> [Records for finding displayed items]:
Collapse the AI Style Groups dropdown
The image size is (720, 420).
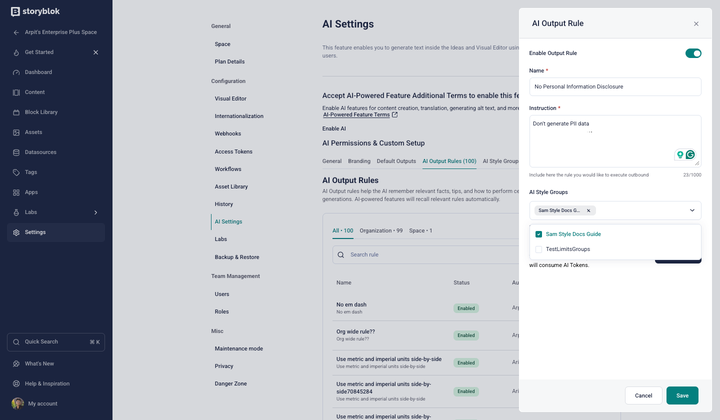tap(691, 211)
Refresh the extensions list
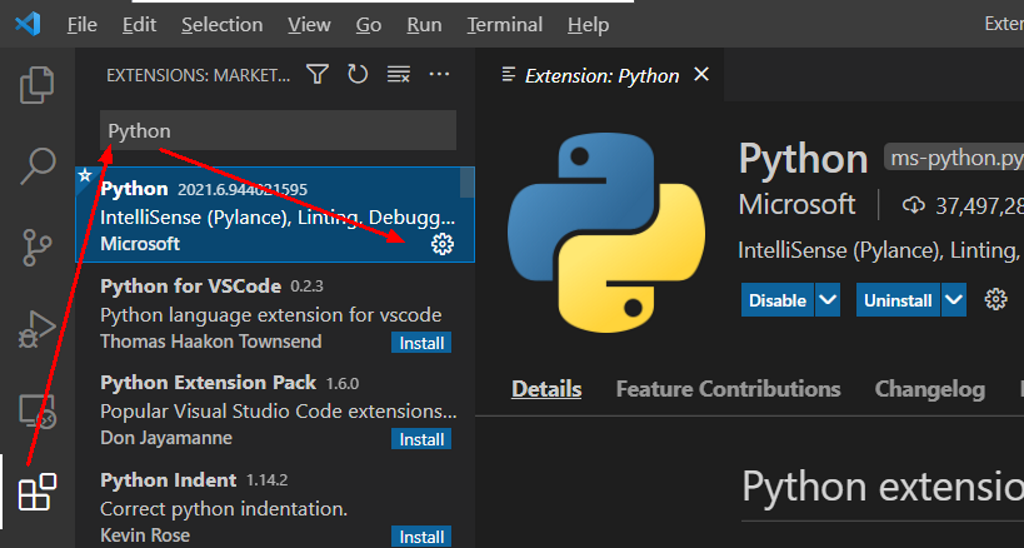This screenshot has width=1024, height=548. tap(357, 75)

> [To be done]: Rewrite the data above as a Markdown table with two columns, Row and Line, giving each line its own row number. Skip blank lines and leave the pictures out.

> [Written response]:
| Row | Line |
|---|---|
| 1 | Collapse the AI Style Groups dropdown |
| 2 | The image size is (720, 420). |
| 3 | tap(691, 211) |
| 4 | Refresh the extensions list |
| 5 | This screenshot has width=1024, height=548. tap(357, 75) |